- _ACTION ITEM_
Going down the listing below, print exactly each line from the one with "The width and height of the screenshot is (391, 258)." up to and including the one with "Image resolution: width=906", and skip the rest.

- _DATA UNDER STUDY_
=== Begin Enclosure ===
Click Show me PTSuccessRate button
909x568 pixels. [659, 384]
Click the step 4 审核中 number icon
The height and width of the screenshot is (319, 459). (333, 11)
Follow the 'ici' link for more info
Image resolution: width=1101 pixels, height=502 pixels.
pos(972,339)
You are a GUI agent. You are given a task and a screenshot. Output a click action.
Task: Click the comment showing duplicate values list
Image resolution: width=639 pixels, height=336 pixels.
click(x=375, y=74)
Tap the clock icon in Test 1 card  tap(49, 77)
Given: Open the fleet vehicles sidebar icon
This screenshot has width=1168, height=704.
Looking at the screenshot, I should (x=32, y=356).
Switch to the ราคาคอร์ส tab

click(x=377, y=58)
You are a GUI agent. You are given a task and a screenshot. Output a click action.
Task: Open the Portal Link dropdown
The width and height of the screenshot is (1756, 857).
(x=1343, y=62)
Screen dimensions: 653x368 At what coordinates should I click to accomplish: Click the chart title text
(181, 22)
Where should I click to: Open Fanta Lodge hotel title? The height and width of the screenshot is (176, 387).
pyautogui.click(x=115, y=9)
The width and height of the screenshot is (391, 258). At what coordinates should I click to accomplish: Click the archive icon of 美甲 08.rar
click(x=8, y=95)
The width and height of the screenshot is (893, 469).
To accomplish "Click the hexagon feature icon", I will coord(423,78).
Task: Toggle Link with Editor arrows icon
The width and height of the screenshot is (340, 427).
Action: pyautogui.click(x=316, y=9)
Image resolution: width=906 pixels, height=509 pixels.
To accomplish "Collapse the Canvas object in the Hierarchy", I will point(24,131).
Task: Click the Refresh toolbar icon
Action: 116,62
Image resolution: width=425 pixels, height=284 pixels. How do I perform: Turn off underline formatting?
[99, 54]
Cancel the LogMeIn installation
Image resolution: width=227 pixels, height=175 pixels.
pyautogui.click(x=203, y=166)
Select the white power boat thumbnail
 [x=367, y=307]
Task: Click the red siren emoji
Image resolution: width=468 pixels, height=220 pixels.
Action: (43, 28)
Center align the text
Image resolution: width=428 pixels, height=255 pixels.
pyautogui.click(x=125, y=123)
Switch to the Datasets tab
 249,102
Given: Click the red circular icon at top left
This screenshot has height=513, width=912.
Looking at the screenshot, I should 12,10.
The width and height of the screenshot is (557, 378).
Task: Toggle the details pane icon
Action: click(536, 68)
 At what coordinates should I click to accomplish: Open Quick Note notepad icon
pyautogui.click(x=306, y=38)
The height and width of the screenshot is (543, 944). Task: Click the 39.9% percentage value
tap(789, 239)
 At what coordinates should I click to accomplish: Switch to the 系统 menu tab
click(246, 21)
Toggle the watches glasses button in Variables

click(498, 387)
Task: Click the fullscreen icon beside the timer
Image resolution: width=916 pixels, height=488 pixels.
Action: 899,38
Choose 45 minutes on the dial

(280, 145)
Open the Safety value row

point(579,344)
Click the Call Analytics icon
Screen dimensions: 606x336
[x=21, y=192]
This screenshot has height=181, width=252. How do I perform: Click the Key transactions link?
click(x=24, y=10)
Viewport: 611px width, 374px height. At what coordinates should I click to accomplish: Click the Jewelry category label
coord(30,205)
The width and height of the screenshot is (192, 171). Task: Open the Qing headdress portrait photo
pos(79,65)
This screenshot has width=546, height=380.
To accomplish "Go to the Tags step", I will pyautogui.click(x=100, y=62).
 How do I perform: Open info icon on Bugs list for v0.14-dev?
=== End Enclosure ===
- _WRITTEN RESPONSE_
The width and height of the screenshot is (391, 258). At what coordinates should I click to accomplish: Click the archive icon of 美甲 08.rar
click(x=8, y=95)
The width and height of the screenshot is (893, 469).
To accomplish "Click the hexagon feature icon", I will coord(423,78).
Task: Toggle Link with Editor arrows icon
The width and height of the screenshot is (340, 427).
Action: pyautogui.click(x=316, y=9)
Image resolution: width=906 pixels, height=509 pixels.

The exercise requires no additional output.